I rapporti tra il Presidente americano ed il Primo Ministro inglese fino ad allora erano avvenuti attraverso missive o intermediari dei rispettivi paesi. Dopo l’approvazione della Legge Affitti e Prestiti i due convennero che era venuto il momento di incontrarsi di persona.

Roosevelt in particolare sembrava galvanizzato da questa opportunità. La versione ufficiale era che stesse trascorrendo una decina di giorni di meritata vacanza a pescare sull’USS Potomac, lo yacht presidenziale. In realtà si imbarcò a New London, in Connecticut sull’incrociatore USS Augusta, confessando: «Provo un brivido di eccitazione nel darmi alla fuga – soprattutto dalla stampa americana». Accogliendo Churchill a bordo dell’Augusta il 9 agosto, il presidente gli disse con palese gioia: «Alla fine ci siamo incontrati».

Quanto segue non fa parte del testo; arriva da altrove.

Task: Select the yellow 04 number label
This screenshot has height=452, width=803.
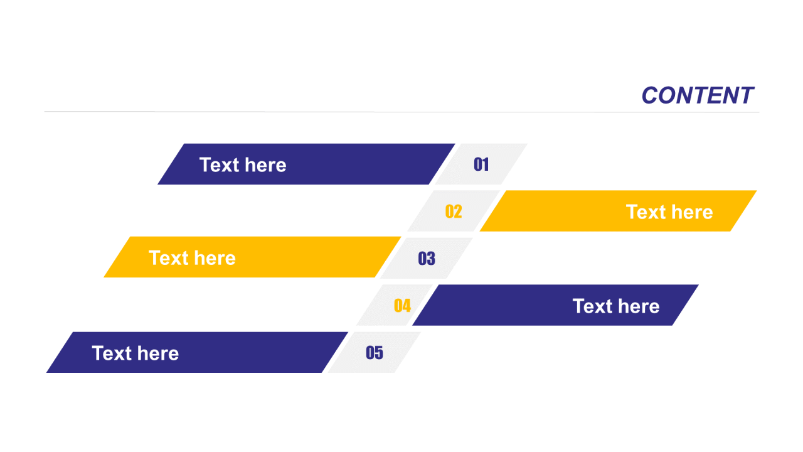Action: [x=402, y=306]
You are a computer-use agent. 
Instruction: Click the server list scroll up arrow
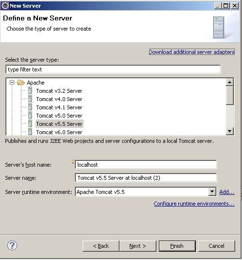click(x=230, y=82)
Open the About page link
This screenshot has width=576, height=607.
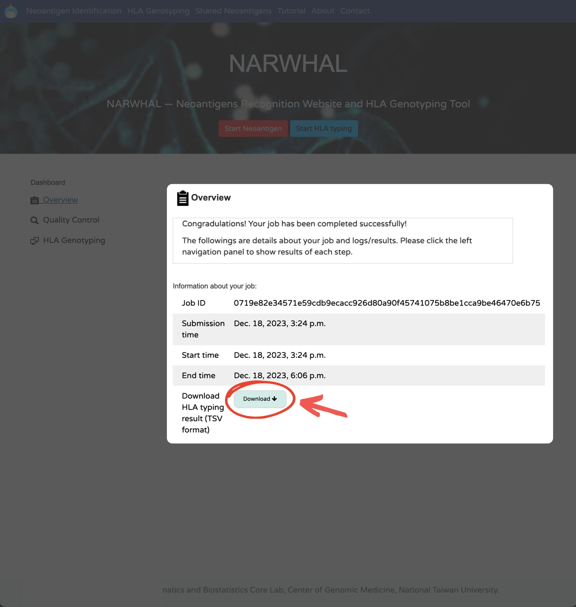(x=323, y=11)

Durante la tre giorni di incontri i due leader insieme ai loro staff affrontarono l’esame della situazione in Europa ed in Estremo Oriente, il ruolo del Giappone e misero a punto il documento che sarebbe passato alla storia come Carta Atlantica. Lo spirito di questo documento fu evidente ai due leader quando, a bordo della Prince of Wales, parteciparono ad una funzione religiosa domenicale, osservando le file serrate di marinai inglesi e americani, completamente mescolati, che condividevano gli stessi libri religiosi.

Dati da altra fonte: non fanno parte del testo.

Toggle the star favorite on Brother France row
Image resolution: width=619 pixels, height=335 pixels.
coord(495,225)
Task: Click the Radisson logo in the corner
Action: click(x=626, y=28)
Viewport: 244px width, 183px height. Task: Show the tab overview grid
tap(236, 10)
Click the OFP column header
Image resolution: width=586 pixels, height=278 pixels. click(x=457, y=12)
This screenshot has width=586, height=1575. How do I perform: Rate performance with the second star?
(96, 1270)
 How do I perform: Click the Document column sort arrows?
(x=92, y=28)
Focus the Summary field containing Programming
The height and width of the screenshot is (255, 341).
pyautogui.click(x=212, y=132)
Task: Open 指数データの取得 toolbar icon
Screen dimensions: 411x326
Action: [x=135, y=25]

La Carta Atlantica elaborata da Roosevelt e Churchill era abbastanza ambigua da consentire al Presidente americano al ritorno nel suo paese di sostenere che non aveva firmato un documento vincolante per l’entrata in guerra del paese.

Churchill lo capiva. Nella Carta Atlantica era inserita la frase «dopo la distruzione finale della tirannia nazista» che, come osservò lo statista inglese, «in circostanze ordinarie avrebbe implicato azioni belliche». D’altra parte Roosevelt doveva fare i conti con un sentimento isolazionista americano molto forte. Proprio nel giorno della firma della Carta Atlantica la Camera dei Rappresentanti riuscì a far passare l’estensione della leva militare per un solo voto di scarto.

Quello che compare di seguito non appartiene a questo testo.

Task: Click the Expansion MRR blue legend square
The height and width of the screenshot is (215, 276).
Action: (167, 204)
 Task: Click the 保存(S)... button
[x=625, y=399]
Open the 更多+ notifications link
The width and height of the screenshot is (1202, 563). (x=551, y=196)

Churchill e Roosevelt si impegnavano a non cercare «espansioni territoriali o di altra natura» per i loro Paesi e promettevano che non ci sarebbero stati «mutamenti territoriali che non fossero in accordo con la volontà liberamente espressa dalle persone interessate». Questo punto era alquanto ipocrita visto che il Regno Unito aveva ancora un immenso impero coloniale che si estendeva per tutti e cinque i continenti ed a cui non aveva alcuna intenzione di rinunciarvi.

Per il nome stesso riservatole, la Carta Atlantica rappresentava una sorta di provocazione per l’URSS, Stalin vide nell’incontro un’indebita estromissione dell’Unione Sovietica rispetto ai problemi che andavano sorgendo nell’ambito degli equilibri internazionali. Per rabbonire l’ingombrante ma indispensabile alleato i due leader occidentali inviarono una dichiarazione congiunta a Stalin. «In questo momento stiamo collaborando per farvi avere il massimo possibile degli approvvigionamenti di cui avete più bisogno».

Proposero inoltre di inviare una delegazione congiunta anglo-americana in Unione Sovietica per definire concretamente il piano di aiuti degli Alleati. Il 12 agosto si concludeva il primo incontro tra i massimi vertici degli Stati Uniti e del Regno Unito.